When you hear about the chain rule, think of it as a way to differentiate complex functions that "nest" layers inside one another. Imagine peeling an onion, layer by layer. Here, you have a function like \((x^3 - x)^{3/4}\) where one function is wrapped inside another. You need to differentiate the outer function and then multiply by the derivative of the inner function.

Here's how it works:

• Identify the outer function and the inner function. In our exercise, the outer function is \(u^{3/4}\) and the inner function is \(x^3 - x\).
• Differentiating the outer function with respect to the inner function involves dropping the power down and reducing it by one: \(\frac{3}{4}u^{-1/4}\).
• Differentiate the inner function normally, \(3x^2 - 1\).
• Multiply these derivatives to apply the chain rule: \(\frac{3}{4} (x^3 - x)^{-1/4} (3x^2 - 1)\).

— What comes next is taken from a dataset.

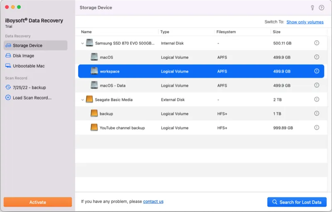This screenshot has height=212, width=332.
Task: Open the 7/25/22 - backup scan record
Action: coord(29,87)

By using the chain rule, you efficiently break down the complex problem into manageable steps.

The product rule is your tool for differentiating when you have two functions multiplying each other. Think of it as dividing the workload between two partners, each handling their part effectively. In this exercise, once you've applied the chain rule to find the first derivative \(y'\), the product rule comes in to differentiate a combination of two functions.

Here's an outline:

• Identify the two functions involved. For \(y' = \frac{3}{4} (3x^2 - 1)(x^3 - x)^{-1/4}\), they are \(u = 3x^2 - 1\) and \(v = (x^3 - x)^{-1/4}\).
• Compute the derivative of each function: \(u' = 6x\) and find \(v'\) using the chain rule again: \(v' = -\frac{1}{4}(x^3-x)^{-5/4}(3x^2-1)\).
• Plug these into the product rule formula: \(y'' = \frac{3}{4} \left[ (3x^2 - 1) v' + (x^3 - x)^{-1/4} u' \right]\).

The product rule ensures you account for changes in both functions as they vary with respect to \(x\).

Differentiating might seem like a process with lots of rules, but it's really about breaking the problem down into bite-sized tasks. With the given function \(y = (x^3 - x)^{3/4}\), each step builds on the last.Here's the roadmap:

• Step 1: Chain Rule Application - Simplify by setting \(u = x^3 - x\), then use the chain rule to find the first derivative, \(y'\).
• Step 2: Simplification - Tidy up your solution, combining like terms and simplifying where possible.
• Step 3: Product Rule Application - Use for finding the second derivative of \(y' = \frac{3}{4} (3x^2 - 1)(x^3 - x)^{-1/4}\).
• Step 4: Solve and Simplify - Combine the differentiated components and simplify each term, calculating the second derivative \(y''\).

Whenever you differentiate, always write each step clearly. Check your work as you go along—it's a safeguard against simple mistakes. Remember, each step is another piece of the puzzle working towards a complete picture!